Kurzbeschreibung
Neben ihren großen Romanen, autobiografischen Werken und Essays hat Doris Lessing während ihres gesamten schriftstellerischen Schaffens immer wieder Erzählungen veröffentlicht, die in ihrer Vielfalt einzigartig sind. Die Schmuckschatulle versammelt die sieben schönsten, berührendsten und eindrücklichsten Geschichten aus diesem großen Fundus. Die immer hilfsbereite und von allen ausgenutzte Tante Maud liegt im Sterben.
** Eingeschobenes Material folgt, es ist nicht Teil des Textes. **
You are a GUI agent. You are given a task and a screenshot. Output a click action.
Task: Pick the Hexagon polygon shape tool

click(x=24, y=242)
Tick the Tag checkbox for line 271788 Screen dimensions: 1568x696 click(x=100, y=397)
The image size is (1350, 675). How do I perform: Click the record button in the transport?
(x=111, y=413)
Ihr Leben lang war die alleinstehende Frau für andere da, hat Freunde und Familie umhegt und war immer zur Stelle, wenn man sie brauchte. Gedankt hat es Maud keiner. Erst als ihr Tod ins Haus steht, begreift die Familie, welchen Schatz sie zu verlieren im Begriff ist. Ihr Nachlass, so Tante Maud, befinde sich in ihrer Schmuckschatulle. Was die Familien-angehörigen daraus zutage fördern, lässt sie beschämt und nachdenklich zurück. - Nicht nur in dieser Geschichte zeigt sich Doris Lessing als unbestechliche Erzählerin, die mit einem scharfen Gespür für Zwischentöne und feiner Ironie Licht und Schatten des Daseins auslotet.
Der Verlag über das Buch
Doris Lessing - zum Kennenlernen und Verschenken
Über den Autor
Doris Lessing wurde 1919 in Persien geboren und wuchs auf einer Farm im damaligen Rhodesien auf. Mit dreißig Jahren kam sie nach London und veröffentlichte dort 1950 ihren ersten Roman. Ihr umfangreiches literarisches Werk macht sie zu einer der bedeutendsten zeitgenössischen Autorinnen. 2007 erhielt sie den Nobelpreis für Literatur. Im Hoffmann und Campe Verlag erschienen seit 1988 zahlreiche Werke, u. a. Das fünfte Kind (1988), Ein süßer Traum (2003), die Erzählungen Ein Kind der Liebe (2004) und ihr Roman, Die Kluft (2007). Im Rahmen der Werkauswahl erschienen bisher Das goldene Notizbuch und Unter der Haut (beide 2007).